Targeting PGAM5-driven mitochondrial integrated stress response slows ALS progression across subtypes

Neuron. 2026 Jun 17;114(12):2109-2127.e14. doi: 10.1016/j.neuron.2026.02.003.

Zhilong Zheng ¹, Wangju Yang ¹, Zhen Chen ¹, Panpan Chen ², Mengdan Tao ³, Shengda Wang ¹, Bowei Cui ¹, Zeyue Yang ¹, Yanqing Yan ¹, Xiao Han ³, Yongjie Zhang ⁴, Zijian Ren ⁴, Xiaoxin Yan ⁵, Yueqing Jiang ¹, Jing Wang ¹, Tingyou Li ⁶, Yan Liu ⁷, Xing Guo ⁸

Affiliations

1 Department of Neurobiology, School of Basic Medical Sciences, Nanjing Medical University, Nanjing 211166, Jiangsu, China.
2 Department of Medicinal Chemistry, School of Pharmacy, Nanjing Medical University, Nanjing 211166, Jiangsu, China. Electronic address: [email protected].
3 Institute for Stem Cell and Neural Regeneration, School of Pharmacy, Nanjing Medical University, Nanjing 211166, Jiangsu, China.
4 Department of Human Anatomy, School of Basic Medical Sciences, Nanjing Medical University, Nanjing 211166, Jiangsu, China.
5 Department of Anatomy and Neurobiology, Central South University Xiangya Medical School, Changsha 410013, Hunan, China.
6 Department of Medicinal Chemistry, School of Pharmacy, Nanjing Medical University, Nanjing 211166, Jiangsu, China.
7 Institute for Stem Cell and Neural Regeneration, School of Pharmacy, Nanjing Medical University, Nanjing 211166, Jiangsu, China; State Key Laboratory of Reproductive Medicine and Offspring Health, Nanjing Medical University, Nanjing 211166, Jiangsu, China.

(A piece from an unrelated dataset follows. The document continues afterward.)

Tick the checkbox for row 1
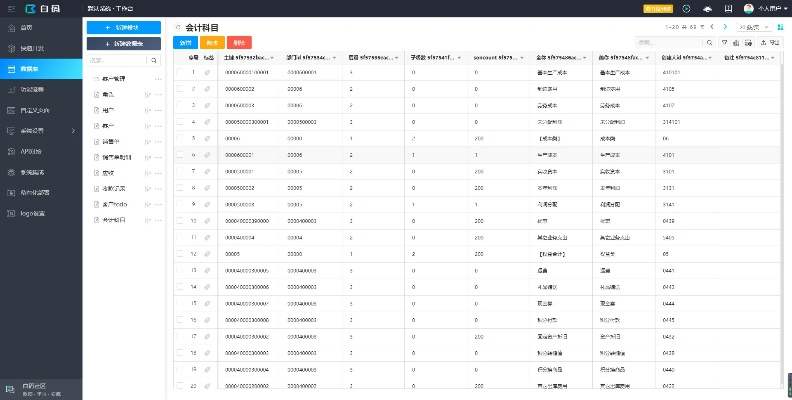(x=180, y=73)
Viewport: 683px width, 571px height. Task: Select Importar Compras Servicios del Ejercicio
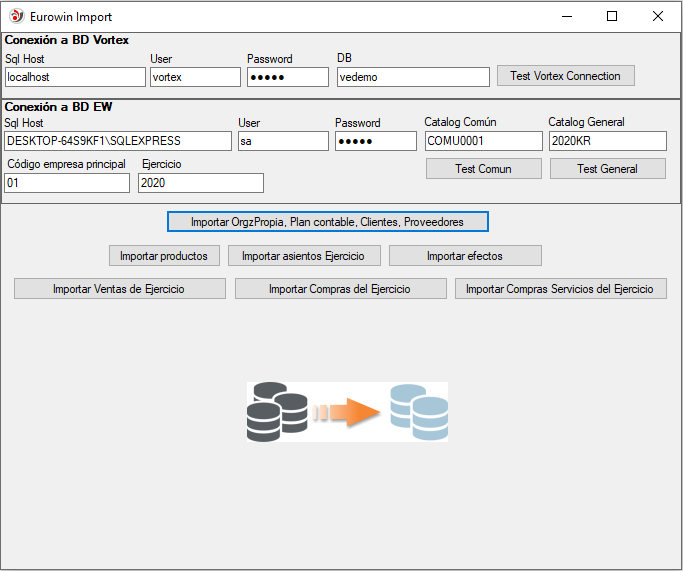(560, 289)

Electronic address: [email protected].
8 Department of Neurobiology, School of Basic Medical Sciences, Nanjing Medical University, Nanjing 211166, Jiangsu, China; State Key Laboratory of Reproductive Medicine and Offspring Health, Nanjing Medical University, Nanjing 211166, Jiangsu, China; Jiangsu Key Laboratory of Molecular Targets and Intervention for Metabolic Diseases, Nanjing Medical University, Nanjing 211166, Jiangsu, China. Electronic address: [email protected].

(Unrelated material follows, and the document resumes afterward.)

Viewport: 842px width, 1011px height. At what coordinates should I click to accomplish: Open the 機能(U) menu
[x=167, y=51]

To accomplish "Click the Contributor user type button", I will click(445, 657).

PMID: 41819100 DOI: 10.1016/j.neuron.2026.02.003

Abstract

Amyotrophic lateral sclerosis (ALS) is genetically and clinically heterogeneous, yet convergent pathogenic mechanisms remain poorly defined. A CRISPR-Cas9 screen identified phosphoglycerate mutase-5 (PGAM5) as a common mediator of ALS pathogenesis. PGAM5 activates the mitochondrial integrated stress response (mtISR) via dephosphorylation of metallopeptidase OMA1 at Ser223 and Ser237, thereby driving neuromuscular junction disruption and motor deficits. We show that PGAM5 is a substrate of valosin-containing protein (VCP) and is consistently elevated in spinal cords from sporadic ALS patients, in human spinal cord organoids derived from sporadic or familial ALS, and in ALS mouse models. The disruption of PGAM5-OMA1 interaction by a selective inhibitor (TAT-PO1) or pharmacological inhibition of PGAM5 with telmisartan suppresses mtISR activation and ameliorates ALS-related phenotypes by reshaping mtISR outputs in a manner distinct from those elicited by activation of translation initiation factor 2B (eIF2B). These findings establish PGAM5 as a convergent and actionable therapeutic target across ALS subtypes.

Keywords

ALS; NMJ; PGAM5; VCP; amyotrophic lateral sclerosis; mitochondrial integrated stress response; mitochondrial phosphatase phosphoglycerate mutase 5; mtISR; neuromuscular junction; valosin-containing protein.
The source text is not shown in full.